*** Extrait du document ***

Le volontarisme de Scot apparaît comme un élément subsidiaire de la solution proposée, bien plus qu’il ne l’inspire. En effet, la distinction entre droit naturel strict et droit naturel large, entre les lois de la première table et celles de la seconde, laisse pressentir un accord possible avec la solution communément présentée. Voir ici Loi, caractère immuable et dispense, t. ix, col. 881-882. Si Occam, Biel, Gerson et d’Ailly affirment sans restriction que la volonté divine est la règle du bien et du mal, non seulement en tant qu’elle prescrit ou défend, mais encore en tant qu’elle détermine ce qui est bien ou ce qui est mal ; s’ils ne distinguent pas, comme Scot, les préceptes de la première table et ceux de la seconde, le droit naturel strict et le droit naturel large, il n’en est pas moins vrai que tous sans exception proclament que le choix auquel s’arrête la volonté divine ne saurait être qualifié d’arbitraire. Occam, qui était allé le plus loin en cette voie, affirme que tout ce que Dieu fait est par là même juste.

On ne saurait admettre cependant que la haine de Dieu, connue comme telle, puisse, par la volonté divine, devenir un acte bon ou même simplement non déméritoire. Aussi est-ce à juste titre qu’avaient été retenues comme dignes de censure la proposition d’Occam et celle de Jean de Mirecourt. On remarquera toutefois que ces auteurs n’ont jamais envisagé cette étrange hypothèse comme réalisable par la puissance ordonnée de Dieu. C’est toujours de potentia absolula qu’ils en parlent. Nous sommes donc en droit de conclure que le volontarisme étendu à la puissance absolue de Dieu est étranger à l’explication des faits relevés dans la sainte Écriture, ces faits relevant nécessairement de la puissance ordonnée de Dieu.

En sorte que, finalement, dépouillée de sa prétention apologétique, le volontarisme est réduit à n’être qu’une opinion philosophique, discutable au premier chef.

2. La thèse du volontarisme considérée en elle-même.

*** Matériel fourni ***

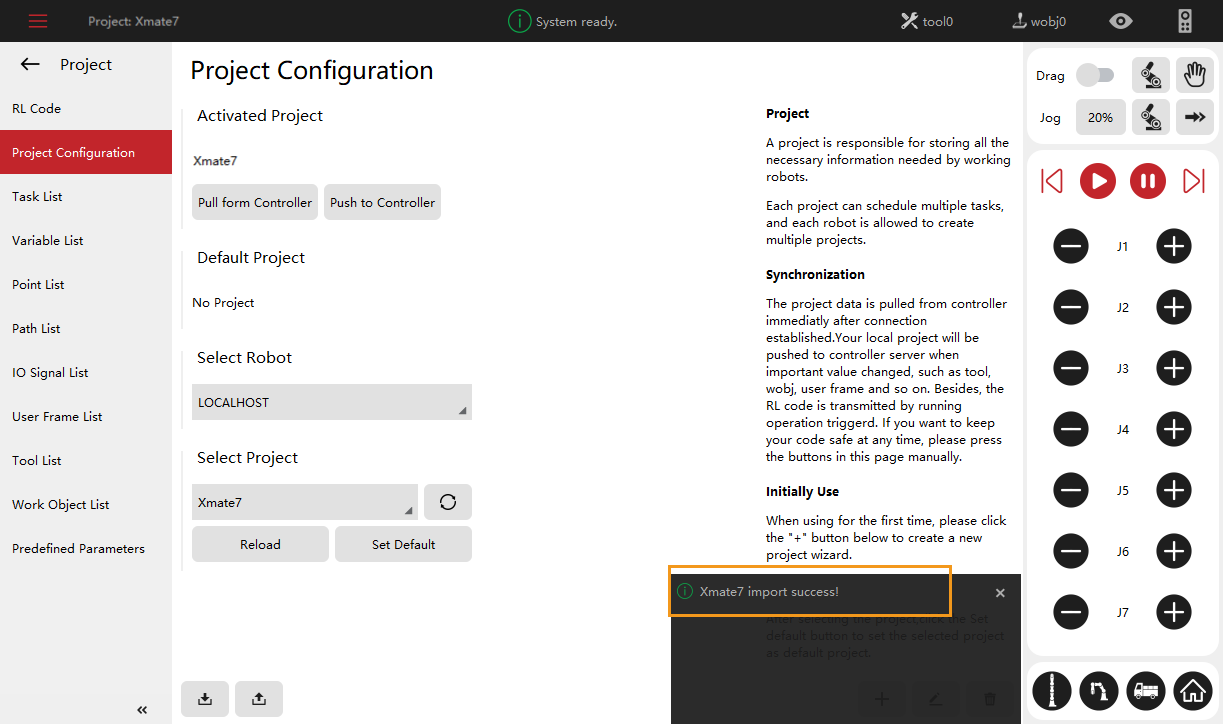Select IO Signal List in sidebar

click(x=50, y=373)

***

* Consignes
1 – Relevez, dans l'ordre de leur première mention, tous les noms d'auteurs cités dans l'extrait sur le volontarisme.
2 – Reproduisez fidèlement le passage de l'extrait sur le volontarisme compris entre « En sorte que, finalement, dépouillée » et « considérée en elle-même. », ces deux bornes incluses.
Le matériel fourni n'est pas nécessaire.

* Réponses par consigne
1 – Scot, Occam, Biel, Gerson, d'Ailly, Jean de Mirecourt

2 –
En sorte que, finalement, dépouillée de sa prétention apologétique, le volontarisme est réduit à n’être qu’une opinion philosophique, discutable au premier chef.

2. La thèse du volontarisme considérée en elle-même.